溝口から谷を分け入り進みます。
<溝口 宮原の樂樂福神社>
心ノ侭二御尋有去トモ御后木草ヲ分ケサセ給エハ御草臥二依テ有所二御休給フ河近ク音高クカシマシク思召ハ河音留今ノ音ナシ川是也其印二石ノ印二御鏡ヲ取置給エハ石貴ク思ヒ如鏡高成今ノ鏡大明神是也其処ノ山少ノ間二宮社ヲ建御座ス権社ナレハ今ノ孝宮大明神是也。

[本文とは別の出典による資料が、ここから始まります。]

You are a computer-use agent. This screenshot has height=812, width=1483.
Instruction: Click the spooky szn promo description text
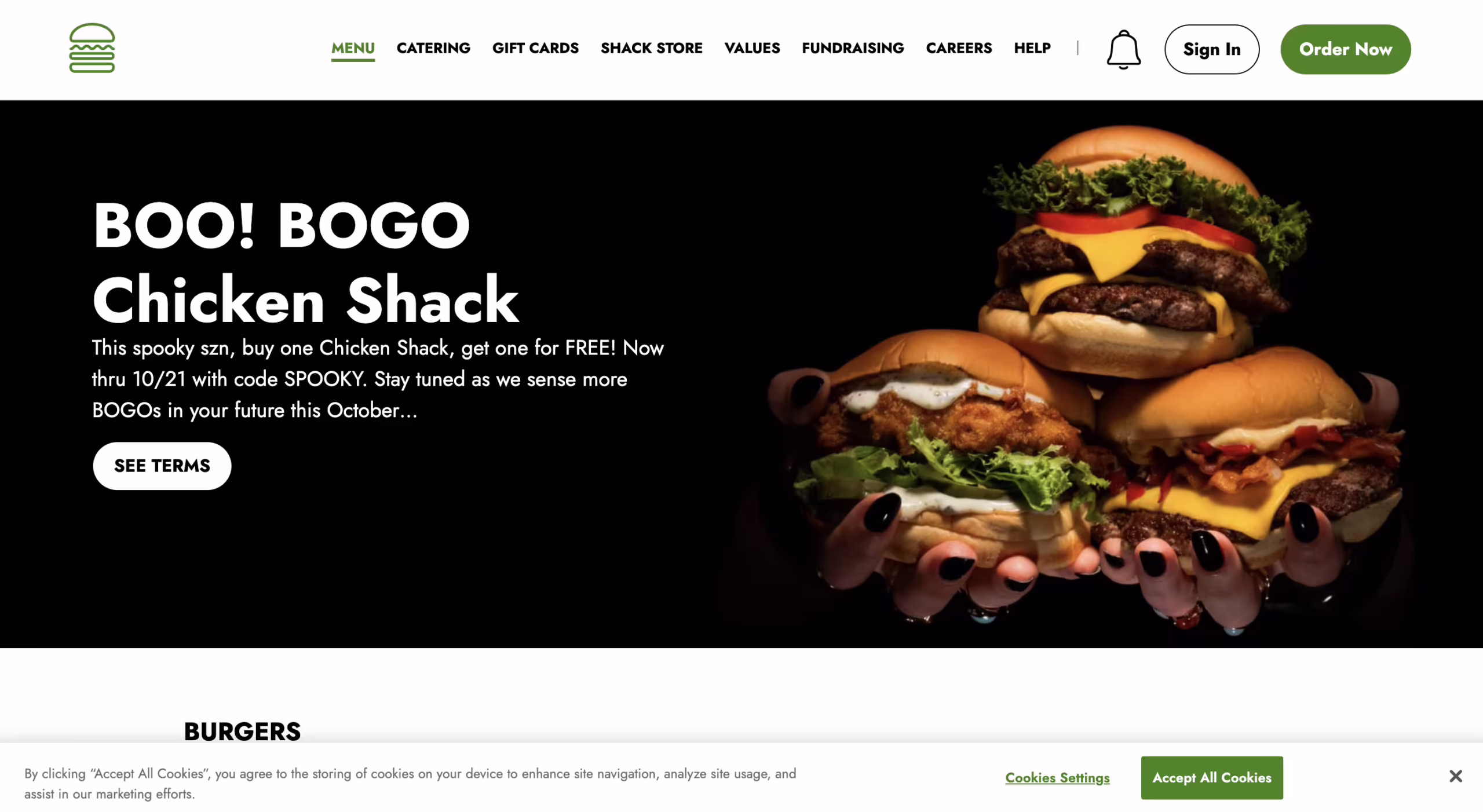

辿り着いた所は今の日野町上菅 菅福神社である。 日吉津から溝口まではコースは想定できますが、次の音無川、鏡大明神(今の日野町上菅の菅福神社)までの長い道筋は不明です。日野川伝いに遡るのか、それとも和妙抄に記された野上の郷から矢倉峠越で今の日野町舟場に出る道(県道46号)か、手がかりは有りません。

菅福神社社伝に曰く
「母来国日野郡菅ノ郷鎮座の高宮大明神は、人皇七代孝霊天皇御旧跡の御社なり。此の大御代に皇尊に背き国民を悩ます者あり、牛鬼と云ふ。帝親征皇后細姫命幸を共にし給ふ。産月に成りて此の郷に到り給ふ。時に河の辺りに大なる石有りて是を高御座となし小菅を刈り薦 と成し御鏡を石の上に置き給ひ、姫御子御降誕福姫命(阿禮姫命)と云ふ。時に河音姦しく天皇彼の御鏡を河に沈め給ひて河伯に祈り給ふ。忽ち河音止まりぬ。其の所を名付けて音無川と云ひ、その地を産盥と云ふ。更に宮所を求め給ひ行宮を造らしめ給ふ。今の高宮社の地是なり。鏡を置かせ給へる所を鏡岩大明神と斎き奉り菅を刈らせ給ひし所を菅の里と云ふ。」と。
<新修鳥取県神社誌 因伯のみやしろ>
縁起は更に続きます。。
夫ヨリ山里ヲ御尋住所ヲ定彼化生ヲ尋ント思召御有未時分不成御旅之倦二ヨリ御后御産為成給即此所生山ナレハ生山ト申ス柴庵ヲ仕給故二亦柴ノ木トモ申ス御湯ヲ引ント思召ス折節彼奥ノ谷二湯湧出タリ是ヲ産湯二被成今湯ノ原是也
旅の疲れによってお后(細媛命)がお産されたところ生山(産まれた山)を「生山」(しょうやま)と名付けました。また柴で庵を設えたので「柴の木」とも云う。湯を引きたいと思えば奥山に湯が湧き出る、この地は今「湯の原」である。
菅福神社の社伝と樂樂福神社縁起とは若干違いますが気にせず次へ進みましょう。